Post provided by Anthony Ives
It was a true privilege to be asked to write the inaugural E. C. Pielou Review for Methods in Ecology and Evolution. The first ecology book I bought as an undergraduate was her Ecological Diversity (1975) which still sits on my bookshelf full of marginalia. Both ecology and evolution have long and rich histories of theoretical and empirical work, yet sometimes theory and observation have been only loosely connected. Pielou’s work made it possible to link theory and observation more tightly by providing quantitative, statistical metrics to describe patterns in the world that can be related back to theory.
Huge statistical advances have occurred over the last five decades. You have statistical tools at your fingertips now that were only dreamed of when Chris Pielou started her career. My review was spurred, however, by concern that researchers do not take full advantage of these tools to analyze their data. My concern isn’t that researchers fail to use fancy new methods: old, tried-and-true methods are often better. Instead, my concern is that, after analyzing data, researchers don’t take full advantage of the fruits of their analysis. Often, information produced in a statistical analysis is ignored when it could be productively used to answer interesting questions.
Statistical metrics and models give the tools to test theory with data
Statistical methods in ecology and evolution generally fall into two categories: metrics and models. Statistical metrics, such as Pielou’s diversity index, take complex data such as the species composition of ecological communities and summarize them with a single number. This can then be used to compare communities. The strength of this approach is that it boils down complex data to the essential quantity of interest. This strength is also a weakness, however, because it necessarily means that large amounts of information in the data are ignored – any information not captured by a single number. Therefore, results may be less rich than the patterns truly in the data, and maybe worse, ignoring information could result in the wrong conclusions being drawn from a statistical metric.
In contrast to statistical metrics, statistical models attempt to give a more-complete description of data. Statistical models describe data in terms of statistical distributions characterized by means, variances, covariances, and higher statistical moments. In ecology and evolution, key advances over the last four decades in statistical modeling involve more-realistic and accurate characterization of random errors.
The unfortunately misnamed “random errors” contain patterns in the data (variances, covariances, etc.) other than those involving means. You are likely familiar with random-effects models that account for non-independence of random errors: random effects generate correlation among random errors. Correlated random errors appear ubiquitously, although they often take different names in different types of models. Random effects, spatial correlation, phylogenetic signal, and temporal autocorrelation are all types of correlated random errors, and although they might appear in very different contexts, they share many of the same statistical challenges and solutions.

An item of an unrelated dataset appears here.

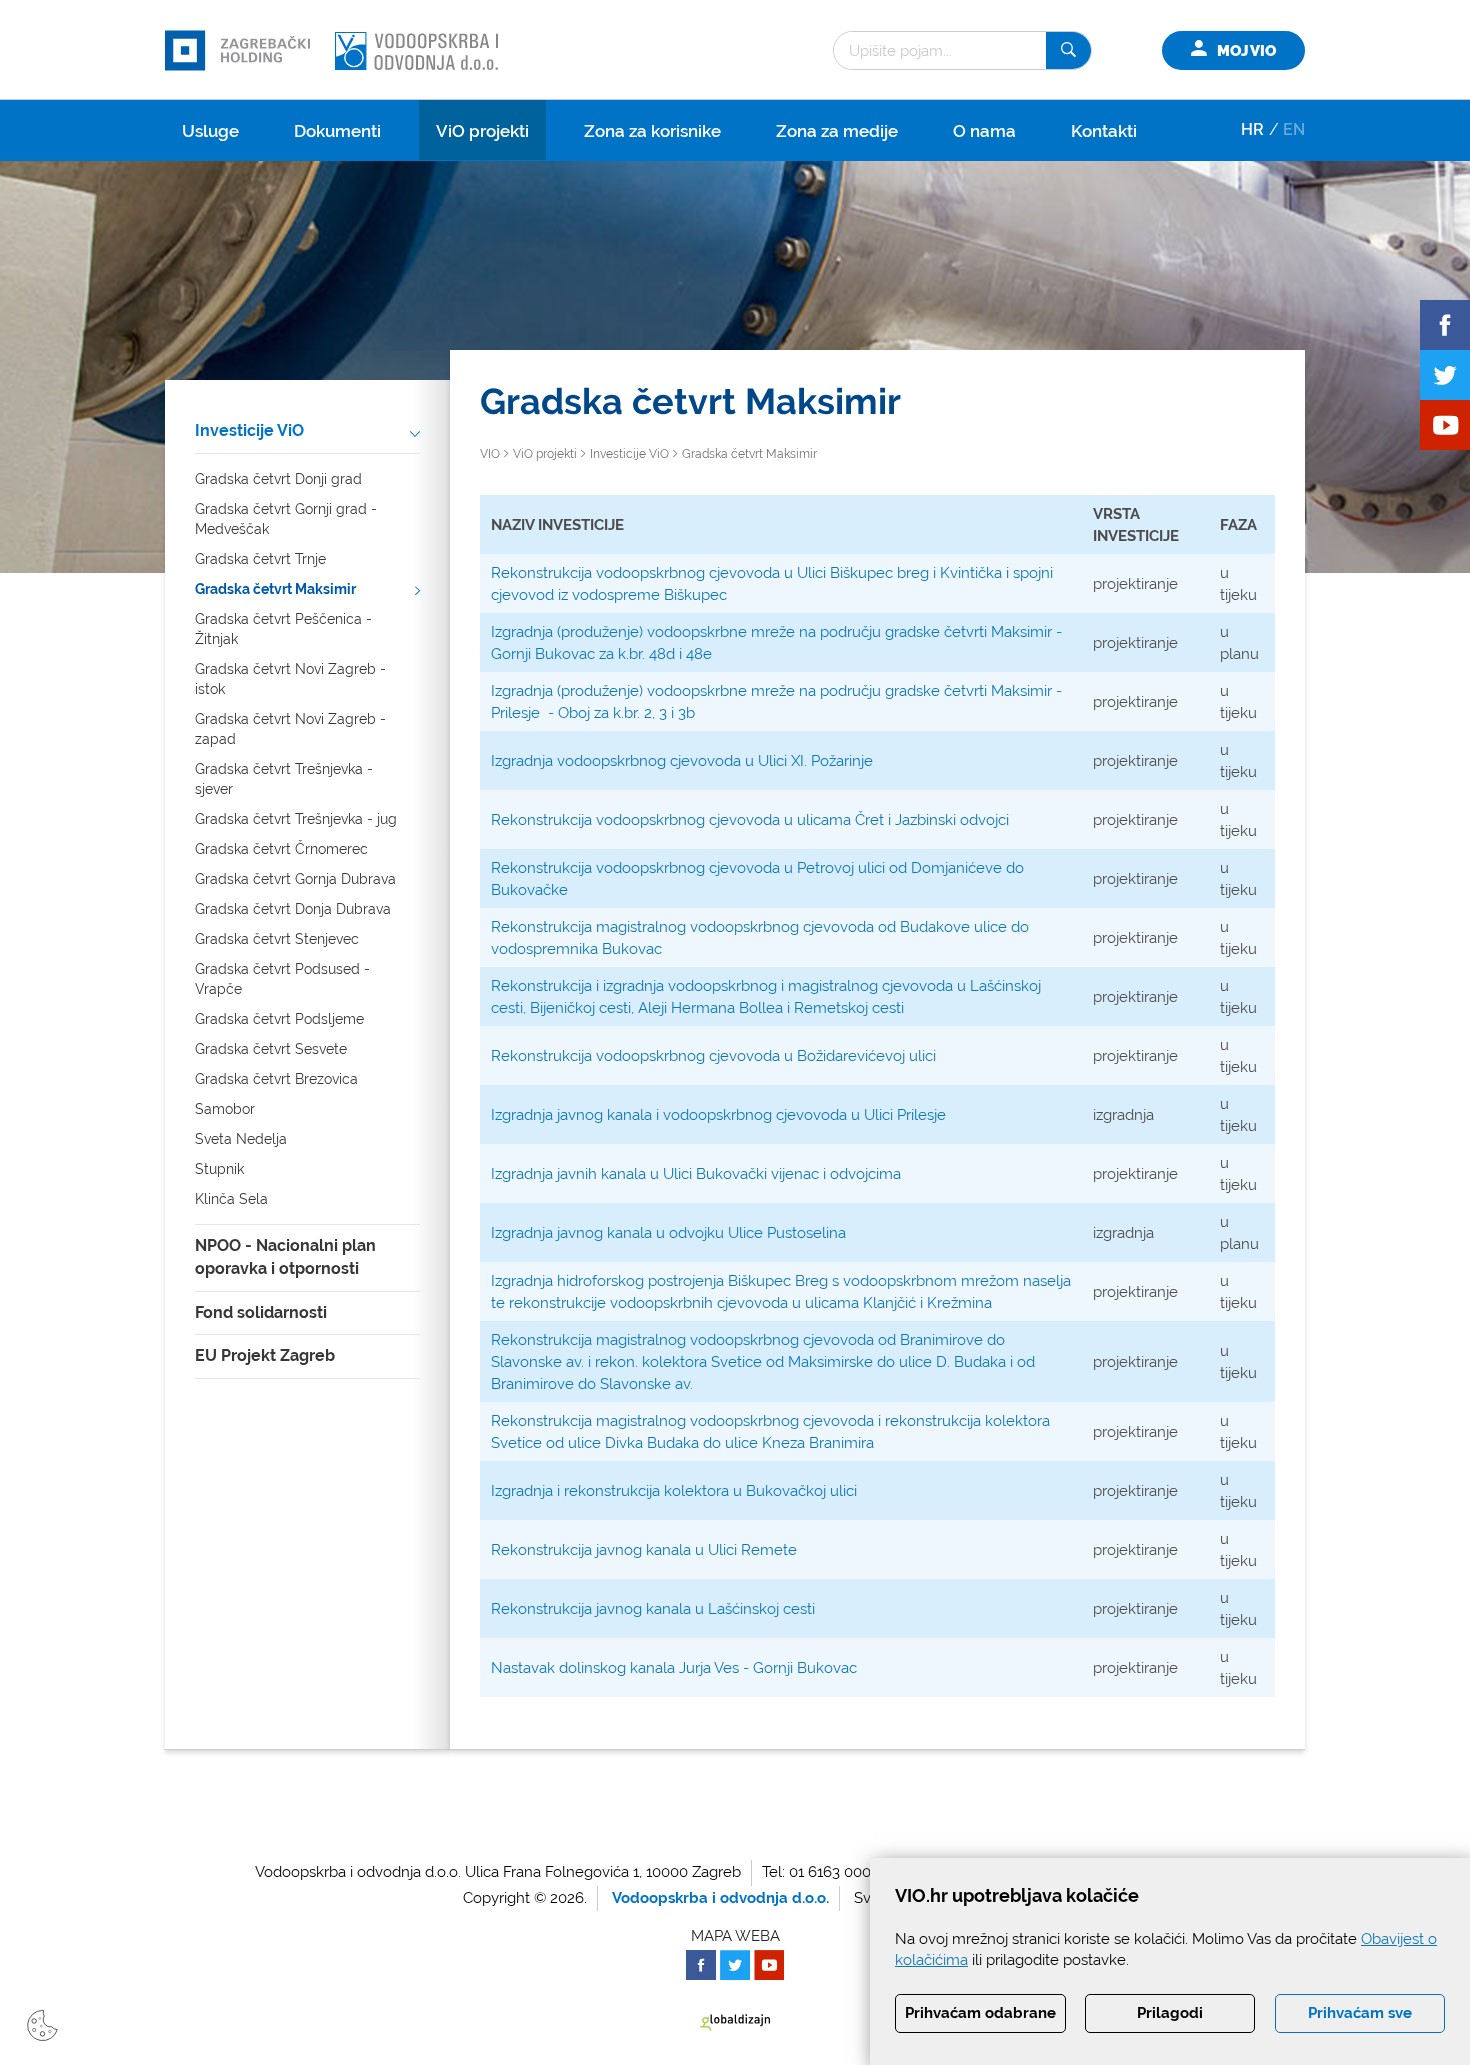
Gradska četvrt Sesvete (271, 1049)
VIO (490, 454)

Make the most of your data
Although statistical models potentially give more information about data than statistical metrics, often this information is ignored. Huge statistical effort has been made to develop models that can fit complex data with correlated random errors, yet these models are often used in the same way as metrics: only simple values like regression coefficients are retained, and information residing in the random errors is discarded.
If you go through the challenges of fitting a statistical model to data, you owe it to yourself to use the model to the fullest extent possible. The random errors are generally neither random nor errors: the correlations among random errors revealed by statistical models are the products of unmeasured variables. Although unmeasured, some information about these variables can be extracted from the correlations among random errors. This should be routine statistical practice.
My goal in the review is to champion random errors by showing some of the types of information they contain and how to extract them.